=== Dataset ===
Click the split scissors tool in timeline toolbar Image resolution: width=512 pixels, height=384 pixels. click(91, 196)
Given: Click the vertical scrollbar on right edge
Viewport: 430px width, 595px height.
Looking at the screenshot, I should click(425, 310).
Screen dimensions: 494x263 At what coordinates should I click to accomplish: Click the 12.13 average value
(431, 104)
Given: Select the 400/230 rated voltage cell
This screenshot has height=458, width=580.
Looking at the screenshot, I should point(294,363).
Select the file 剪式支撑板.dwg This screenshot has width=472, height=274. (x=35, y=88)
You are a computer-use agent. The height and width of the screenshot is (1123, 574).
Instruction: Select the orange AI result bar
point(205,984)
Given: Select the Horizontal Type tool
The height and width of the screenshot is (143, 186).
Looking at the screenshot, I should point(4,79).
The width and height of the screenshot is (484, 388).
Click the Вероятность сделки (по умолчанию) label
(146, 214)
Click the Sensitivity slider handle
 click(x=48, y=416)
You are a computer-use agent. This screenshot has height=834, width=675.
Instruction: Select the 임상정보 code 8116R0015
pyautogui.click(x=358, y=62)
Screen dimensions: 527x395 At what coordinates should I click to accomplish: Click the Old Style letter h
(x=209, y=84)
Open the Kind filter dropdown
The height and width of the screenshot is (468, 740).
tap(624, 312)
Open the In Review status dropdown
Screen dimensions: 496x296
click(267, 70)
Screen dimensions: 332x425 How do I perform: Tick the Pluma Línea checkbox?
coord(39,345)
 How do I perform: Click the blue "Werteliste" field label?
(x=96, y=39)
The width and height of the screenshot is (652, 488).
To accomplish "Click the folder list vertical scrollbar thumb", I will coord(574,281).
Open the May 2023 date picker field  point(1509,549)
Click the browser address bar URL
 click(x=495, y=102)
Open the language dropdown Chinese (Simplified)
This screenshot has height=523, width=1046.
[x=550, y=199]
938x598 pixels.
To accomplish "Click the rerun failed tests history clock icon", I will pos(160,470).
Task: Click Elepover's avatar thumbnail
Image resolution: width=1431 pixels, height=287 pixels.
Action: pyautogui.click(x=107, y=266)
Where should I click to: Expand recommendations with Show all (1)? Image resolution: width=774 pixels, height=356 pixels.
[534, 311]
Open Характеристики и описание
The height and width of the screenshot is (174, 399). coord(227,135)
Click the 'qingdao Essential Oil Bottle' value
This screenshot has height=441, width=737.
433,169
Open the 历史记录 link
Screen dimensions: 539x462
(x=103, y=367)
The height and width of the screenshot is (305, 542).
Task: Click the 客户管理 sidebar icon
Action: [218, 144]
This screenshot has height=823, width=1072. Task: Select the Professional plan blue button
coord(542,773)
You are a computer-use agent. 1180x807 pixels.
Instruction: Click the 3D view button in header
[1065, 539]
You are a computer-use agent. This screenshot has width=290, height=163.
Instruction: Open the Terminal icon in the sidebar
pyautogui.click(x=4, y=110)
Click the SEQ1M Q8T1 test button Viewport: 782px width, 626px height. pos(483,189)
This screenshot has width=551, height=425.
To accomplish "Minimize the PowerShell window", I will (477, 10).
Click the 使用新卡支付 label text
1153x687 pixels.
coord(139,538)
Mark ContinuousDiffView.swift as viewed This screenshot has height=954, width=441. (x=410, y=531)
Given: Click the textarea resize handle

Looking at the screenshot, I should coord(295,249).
===
Task goal: Reproduce all the rows above, replacing every "Instruction" with "Command" and leaving everything else unchanged.

Response to the exercise:
Click the split scissors tool in timeline toolbar Image resolution: width=512 pixels, height=384 pixels. click(91, 196)
Given: Click the vertical scrollbar on right edge
Viewport: 430px width, 595px height.
Looking at the screenshot, I should click(425, 310).
Screen dimensions: 494x263 At what coordinates should I click to accomplish: Click the 12.13 average value
(431, 104)
Given: Select the 400/230 rated voltage cell
This screenshot has height=458, width=580.
Looking at the screenshot, I should point(294,363).
Select the file 剪式支撑板.dwg This screenshot has width=472, height=274. (x=35, y=88)
You are a computer-use agent. The height and width of the screenshot is (1123, 574).
Command: Select the orange AI result bar
point(205,984)
Given: Select the Horizontal Type tool
The height and width of the screenshot is (143, 186).
Looking at the screenshot, I should point(4,79).
The width and height of the screenshot is (484, 388).
Click the Вероятность сделки (по умолчанию) label
(146, 214)
Click the Sensitivity slider handle
 click(x=48, y=416)
You are a computer-use agent. This screenshot has height=834, width=675.
Command: Select the 임상정보 code 8116R0015
pyautogui.click(x=358, y=62)
Screen dimensions: 527x395 At what coordinates should I click to accomplish: Click the Old Style letter h
(x=209, y=84)
Open the Kind filter dropdown
The height and width of the screenshot is (468, 740).
tap(624, 312)
Open the In Review status dropdown
Screen dimensions: 496x296
click(267, 70)
Screen dimensions: 332x425 How do I perform: Tick the Pluma Línea checkbox?
coord(39,345)
 How do I perform: Click the blue "Werteliste" field label?
(x=96, y=39)
The width and height of the screenshot is (652, 488).
To accomplish "Click the folder list vertical scrollbar thumb", I will coord(574,281).
Open the May 2023 date picker field  point(1509,549)
Click the browser address bar URL
 click(x=495, y=102)
Open the language dropdown Chinese (Simplified)
This screenshot has height=523, width=1046.
[x=550, y=199]
938x598 pixels.
To accomplish "Click the rerun failed tests history clock icon", I will pos(160,470).
Task: Click Elepover's avatar thumbnail
Image resolution: width=1431 pixels, height=287 pixels.
Action: pyautogui.click(x=107, y=266)
Where should I click to: Expand recommendations with Show all (1)? Image resolution: width=774 pixels, height=356 pixels.
[534, 311]
Open Характеристики и описание
The height and width of the screenshot is (174, 399). coord(227,135)
Click the 'qingdao Essential Oil Bottle' value
This screenshot has height=441, width=737.
433,169
Open the 历史记录 link
Screen dimensions: 539x462
(x=103, y=367)
The height and width of the screenshot is (305, 542).
Task: Click the 客户管理 sidebar icon
Action: [218, 144]
This screenshot has height=823, width=1072. Task: Select the Professional plan blue button
coord(542,773)
You are a computer-use agent. 1180x807 pixels.
Command: Click the 3D view button in header
[1065, 539]
You are a computer-use agent. This screenshot has width=290, height=163.
Command: Open the Terminal icon in the sidebar
pyautogui.click(x=4, y=110)
Click the SEQ1M Q8T1 test button Viewport: 782px width, 626px height. pos(483,189)
This screenshot has width=551, height=425.
To accomplish "Minimize the PowerShell window", I will (477, 10).
Click the 使用新卡支付 label text
1153x687 pixels.
coord(139,538)
Mark ContinuousDiffView.swift as viewed This screenshot has height=954, width=441. (x=410, y=531)
Given: Click the textarea resize handle

Looking at the screenshot, I should coord(295,249).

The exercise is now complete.